(Stored records)

......

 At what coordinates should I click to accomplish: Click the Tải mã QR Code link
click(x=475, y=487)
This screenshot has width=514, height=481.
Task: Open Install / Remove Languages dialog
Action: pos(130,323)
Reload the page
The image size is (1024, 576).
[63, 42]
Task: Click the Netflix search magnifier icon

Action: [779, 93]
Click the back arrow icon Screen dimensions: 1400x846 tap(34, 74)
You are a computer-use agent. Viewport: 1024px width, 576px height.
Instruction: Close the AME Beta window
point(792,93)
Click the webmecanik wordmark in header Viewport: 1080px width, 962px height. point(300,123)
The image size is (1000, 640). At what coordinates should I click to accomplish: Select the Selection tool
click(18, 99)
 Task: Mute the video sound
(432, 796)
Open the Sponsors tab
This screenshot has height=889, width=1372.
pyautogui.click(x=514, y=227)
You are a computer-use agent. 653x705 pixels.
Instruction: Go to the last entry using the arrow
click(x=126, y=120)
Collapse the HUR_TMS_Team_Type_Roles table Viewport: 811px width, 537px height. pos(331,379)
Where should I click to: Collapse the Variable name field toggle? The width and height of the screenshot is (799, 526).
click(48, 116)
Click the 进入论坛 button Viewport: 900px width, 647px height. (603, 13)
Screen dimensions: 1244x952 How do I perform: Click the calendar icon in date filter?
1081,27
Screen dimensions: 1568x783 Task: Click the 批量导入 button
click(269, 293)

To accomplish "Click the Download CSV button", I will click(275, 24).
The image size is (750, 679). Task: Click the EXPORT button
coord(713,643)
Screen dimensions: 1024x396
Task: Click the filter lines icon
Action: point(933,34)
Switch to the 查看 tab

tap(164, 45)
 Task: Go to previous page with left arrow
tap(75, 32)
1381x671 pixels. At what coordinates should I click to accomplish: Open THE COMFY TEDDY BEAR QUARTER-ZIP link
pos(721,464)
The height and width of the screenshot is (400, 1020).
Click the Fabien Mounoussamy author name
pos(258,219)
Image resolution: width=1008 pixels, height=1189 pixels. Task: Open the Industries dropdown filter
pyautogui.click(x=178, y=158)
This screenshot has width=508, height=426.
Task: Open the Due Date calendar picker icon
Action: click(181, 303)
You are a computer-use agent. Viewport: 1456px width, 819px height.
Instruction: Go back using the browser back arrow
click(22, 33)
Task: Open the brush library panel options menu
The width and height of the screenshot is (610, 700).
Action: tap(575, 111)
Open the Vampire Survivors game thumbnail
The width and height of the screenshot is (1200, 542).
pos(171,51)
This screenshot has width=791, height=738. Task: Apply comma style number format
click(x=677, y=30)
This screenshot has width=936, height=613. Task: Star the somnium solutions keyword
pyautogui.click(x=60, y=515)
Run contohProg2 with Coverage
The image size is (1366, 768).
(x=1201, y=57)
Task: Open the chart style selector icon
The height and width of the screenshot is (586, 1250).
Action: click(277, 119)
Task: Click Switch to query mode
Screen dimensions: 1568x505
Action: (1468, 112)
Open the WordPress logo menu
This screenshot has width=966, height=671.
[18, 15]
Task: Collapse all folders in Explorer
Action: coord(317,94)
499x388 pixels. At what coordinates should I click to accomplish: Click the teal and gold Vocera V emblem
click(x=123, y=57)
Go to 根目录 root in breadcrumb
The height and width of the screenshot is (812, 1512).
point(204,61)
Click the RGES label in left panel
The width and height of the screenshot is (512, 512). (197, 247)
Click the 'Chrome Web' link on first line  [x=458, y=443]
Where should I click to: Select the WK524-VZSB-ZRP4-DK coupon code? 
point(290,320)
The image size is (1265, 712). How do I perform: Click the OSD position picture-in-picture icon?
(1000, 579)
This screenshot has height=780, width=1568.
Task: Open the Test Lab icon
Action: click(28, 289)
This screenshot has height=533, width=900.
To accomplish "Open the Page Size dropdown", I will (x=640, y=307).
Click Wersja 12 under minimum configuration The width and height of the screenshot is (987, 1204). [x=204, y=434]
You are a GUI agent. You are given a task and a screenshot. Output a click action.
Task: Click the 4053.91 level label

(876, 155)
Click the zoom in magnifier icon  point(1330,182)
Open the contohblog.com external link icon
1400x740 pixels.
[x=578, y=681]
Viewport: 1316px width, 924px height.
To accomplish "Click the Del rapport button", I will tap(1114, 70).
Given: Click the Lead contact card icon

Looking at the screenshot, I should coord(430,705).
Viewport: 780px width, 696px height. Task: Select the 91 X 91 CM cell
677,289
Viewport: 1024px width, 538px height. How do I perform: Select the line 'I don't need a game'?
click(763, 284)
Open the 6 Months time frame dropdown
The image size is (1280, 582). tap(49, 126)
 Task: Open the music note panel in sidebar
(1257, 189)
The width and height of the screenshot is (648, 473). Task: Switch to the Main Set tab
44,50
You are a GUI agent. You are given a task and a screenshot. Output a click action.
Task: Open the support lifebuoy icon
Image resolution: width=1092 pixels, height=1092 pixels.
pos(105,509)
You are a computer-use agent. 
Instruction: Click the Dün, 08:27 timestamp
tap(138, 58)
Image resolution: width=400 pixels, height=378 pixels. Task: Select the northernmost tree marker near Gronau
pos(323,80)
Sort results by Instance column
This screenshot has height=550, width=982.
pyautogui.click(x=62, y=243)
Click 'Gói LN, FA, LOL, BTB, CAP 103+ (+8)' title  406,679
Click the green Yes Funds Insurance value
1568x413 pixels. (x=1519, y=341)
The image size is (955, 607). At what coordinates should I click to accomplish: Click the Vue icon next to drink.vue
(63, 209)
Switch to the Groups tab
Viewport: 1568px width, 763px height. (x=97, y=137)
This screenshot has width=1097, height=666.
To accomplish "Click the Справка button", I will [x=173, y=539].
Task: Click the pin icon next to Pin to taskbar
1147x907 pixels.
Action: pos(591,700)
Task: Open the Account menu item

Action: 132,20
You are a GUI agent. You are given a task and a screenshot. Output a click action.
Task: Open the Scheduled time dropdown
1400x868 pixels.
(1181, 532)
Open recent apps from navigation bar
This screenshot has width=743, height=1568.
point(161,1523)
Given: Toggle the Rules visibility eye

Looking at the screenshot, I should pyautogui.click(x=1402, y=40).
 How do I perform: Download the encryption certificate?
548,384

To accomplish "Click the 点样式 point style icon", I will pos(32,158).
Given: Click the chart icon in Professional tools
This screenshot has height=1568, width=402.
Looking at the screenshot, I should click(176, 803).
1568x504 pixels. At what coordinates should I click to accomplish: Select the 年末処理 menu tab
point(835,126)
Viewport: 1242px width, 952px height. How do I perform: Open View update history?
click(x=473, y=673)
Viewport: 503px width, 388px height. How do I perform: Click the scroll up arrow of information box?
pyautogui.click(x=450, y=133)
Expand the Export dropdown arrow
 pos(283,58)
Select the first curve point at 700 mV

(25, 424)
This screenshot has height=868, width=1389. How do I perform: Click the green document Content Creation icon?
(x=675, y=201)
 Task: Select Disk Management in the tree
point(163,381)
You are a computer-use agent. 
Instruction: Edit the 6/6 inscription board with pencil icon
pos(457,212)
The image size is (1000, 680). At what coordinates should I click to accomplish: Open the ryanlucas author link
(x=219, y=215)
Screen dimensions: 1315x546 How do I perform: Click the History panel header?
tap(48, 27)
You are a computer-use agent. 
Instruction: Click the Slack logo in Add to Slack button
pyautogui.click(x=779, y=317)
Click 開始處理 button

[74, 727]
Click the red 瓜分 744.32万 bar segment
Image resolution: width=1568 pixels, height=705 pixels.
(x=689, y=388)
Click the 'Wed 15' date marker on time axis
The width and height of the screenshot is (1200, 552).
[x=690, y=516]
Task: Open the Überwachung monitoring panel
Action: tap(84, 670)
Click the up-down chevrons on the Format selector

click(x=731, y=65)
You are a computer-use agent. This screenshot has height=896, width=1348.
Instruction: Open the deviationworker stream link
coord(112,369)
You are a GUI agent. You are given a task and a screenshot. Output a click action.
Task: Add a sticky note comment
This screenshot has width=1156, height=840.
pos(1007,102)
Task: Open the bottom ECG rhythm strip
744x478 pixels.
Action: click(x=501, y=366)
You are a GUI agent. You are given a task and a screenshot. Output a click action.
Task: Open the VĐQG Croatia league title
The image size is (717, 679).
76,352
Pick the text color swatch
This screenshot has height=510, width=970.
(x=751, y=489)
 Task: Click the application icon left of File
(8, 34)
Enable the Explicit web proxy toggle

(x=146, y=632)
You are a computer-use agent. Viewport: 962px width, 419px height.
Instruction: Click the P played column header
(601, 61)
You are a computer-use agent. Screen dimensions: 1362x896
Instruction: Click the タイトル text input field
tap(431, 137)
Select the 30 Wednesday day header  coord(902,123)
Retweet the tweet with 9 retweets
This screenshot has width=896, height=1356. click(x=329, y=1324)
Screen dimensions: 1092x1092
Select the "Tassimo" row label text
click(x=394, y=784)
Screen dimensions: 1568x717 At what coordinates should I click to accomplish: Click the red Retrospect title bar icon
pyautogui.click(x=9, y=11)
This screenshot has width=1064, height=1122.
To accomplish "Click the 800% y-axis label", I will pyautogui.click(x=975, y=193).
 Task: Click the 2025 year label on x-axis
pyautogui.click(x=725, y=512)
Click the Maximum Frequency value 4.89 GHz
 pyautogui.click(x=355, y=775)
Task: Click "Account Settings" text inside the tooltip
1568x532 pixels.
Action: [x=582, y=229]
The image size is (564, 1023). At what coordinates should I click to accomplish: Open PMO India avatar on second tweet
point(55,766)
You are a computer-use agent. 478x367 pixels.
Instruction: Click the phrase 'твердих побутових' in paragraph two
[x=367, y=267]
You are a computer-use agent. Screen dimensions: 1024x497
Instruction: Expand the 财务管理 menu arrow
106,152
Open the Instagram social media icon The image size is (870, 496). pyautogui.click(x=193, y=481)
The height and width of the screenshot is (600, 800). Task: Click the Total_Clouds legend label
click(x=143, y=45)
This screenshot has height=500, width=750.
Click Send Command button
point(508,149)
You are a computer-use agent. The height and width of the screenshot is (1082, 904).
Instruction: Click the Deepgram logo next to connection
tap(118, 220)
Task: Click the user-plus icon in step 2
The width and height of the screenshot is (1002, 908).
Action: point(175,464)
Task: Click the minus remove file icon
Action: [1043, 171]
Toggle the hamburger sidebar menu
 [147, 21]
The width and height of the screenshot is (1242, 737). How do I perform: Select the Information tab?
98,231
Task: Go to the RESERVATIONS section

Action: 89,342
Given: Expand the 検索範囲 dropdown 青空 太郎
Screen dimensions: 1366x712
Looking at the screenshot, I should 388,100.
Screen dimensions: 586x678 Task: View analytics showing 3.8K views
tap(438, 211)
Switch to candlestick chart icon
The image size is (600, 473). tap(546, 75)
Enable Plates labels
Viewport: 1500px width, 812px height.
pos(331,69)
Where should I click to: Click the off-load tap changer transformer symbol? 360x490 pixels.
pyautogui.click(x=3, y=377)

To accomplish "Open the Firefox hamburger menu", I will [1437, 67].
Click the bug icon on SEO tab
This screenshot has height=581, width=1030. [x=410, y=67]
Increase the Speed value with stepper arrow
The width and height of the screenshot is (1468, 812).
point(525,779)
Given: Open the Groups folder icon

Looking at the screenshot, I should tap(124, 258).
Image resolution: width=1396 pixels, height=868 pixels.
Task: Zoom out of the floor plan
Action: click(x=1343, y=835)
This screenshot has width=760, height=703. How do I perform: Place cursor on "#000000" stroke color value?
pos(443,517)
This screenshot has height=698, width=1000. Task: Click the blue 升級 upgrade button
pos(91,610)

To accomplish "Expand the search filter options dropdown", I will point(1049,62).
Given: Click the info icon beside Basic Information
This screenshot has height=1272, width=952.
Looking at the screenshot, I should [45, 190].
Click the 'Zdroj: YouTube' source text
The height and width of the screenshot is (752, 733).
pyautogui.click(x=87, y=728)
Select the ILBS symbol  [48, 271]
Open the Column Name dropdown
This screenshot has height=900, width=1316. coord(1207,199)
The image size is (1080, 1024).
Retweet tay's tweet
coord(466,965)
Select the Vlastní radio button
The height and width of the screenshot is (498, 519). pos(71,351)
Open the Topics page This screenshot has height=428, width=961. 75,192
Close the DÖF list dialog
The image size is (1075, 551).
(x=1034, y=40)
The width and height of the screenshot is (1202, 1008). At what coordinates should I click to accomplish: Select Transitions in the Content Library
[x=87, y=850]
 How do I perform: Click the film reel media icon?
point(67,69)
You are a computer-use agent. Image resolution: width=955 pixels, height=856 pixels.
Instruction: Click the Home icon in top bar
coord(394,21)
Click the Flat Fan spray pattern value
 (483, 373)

......

Exact duplication is required for the lines above, from the line that contains "Click the 'Chrome" to the line that contains "This screenshot has width=1097, height=666.", inclusive; omit all others.

§ Answer section:
Click the 'Chrome Web' link on first line  [x=458, y=443]
Where should I click to: Select the WK524-VZSB-ZRP4-DK coupon code? 
point(290,320)
The image size is (1265, 712). How do I perform: Click the OSD position picture-in-picture icon?
(1000, 579)
This screenshot has height=780, width=1568.
Task: Open the Test Lab icon
Action: click(28, 289)
This screenshot has height=533, width=900.
To accomplish "Open the Page Size dropdown", I will (x=640, y=307).
Click Wersja 12 under minimum configuration The width and height of the screenshot is (987, 1204). [x=204, y=434]
You are a GUI agent. You are given a task and a screenshot. Output a click action.
Task: Click the 4053.91 level label

(876, 155)
Click the zoom in magnifier icon  point(1330,182)
Open the contohblog.com external link icon
1400x740 pixels.
[x=578, y=681]
Viewport: 1316px width, 924px height.
To accomplish "Click the Del rapport button", I will tap(1114, 70).
Given: Click the Lead contact card icon

Looking at the screenshot, I should coord(430,705).
Viewport: 780px width, 696px height. Task: Select the 91 X 91 CM cell
677,289
Viewport: 1024px width, 538px height. How do I perform: Select the line 'I don't need a game'?
click(763, 284)
Open the 6 Months time frame dropdown
The image size is (1280, 582). tap(49, 126)
 Task: Open the music note panel in sidebar
(1257, 189)
The width and height of the screenshot is (648, 473). Task: Switch to the Main Set tab
44,50
You are a GUI agent. You are given a task and a screenshot. Output a click action.
Task: Open the support lifebuoy icon
Image resolution: width=1092 pixels, height=1092 pixels.
pos(105,509)
You are a computer-use agent. 
Instruction: Click the Dün, 08:27 timestamp
tap(138, 58)
Image resolution: width=400 pixels, height=378 pixels. Task: Select the northernmost tree marker near Gronau
pos(323,80)
Sort results by Instance column
This screenshot has height=550, width=982.
pyautogui.click(x=62, y=243)
Click 'Gói LN, FA, LOL, BTB, CAP 103+ (+8)' title  406,679
Click the green Yes Funds Insurance value
1568x413 pixels. (x=1519, y=341)
The image size is (955, 607). At what coordinates should I click to accomplish: Click the Vue icon next to drink.vue
(63, 209)
Switch to the Groups tab
Viewport: 1568px width, 763px height. (x=97, y=137)
This screenshot has width=1097, height=666.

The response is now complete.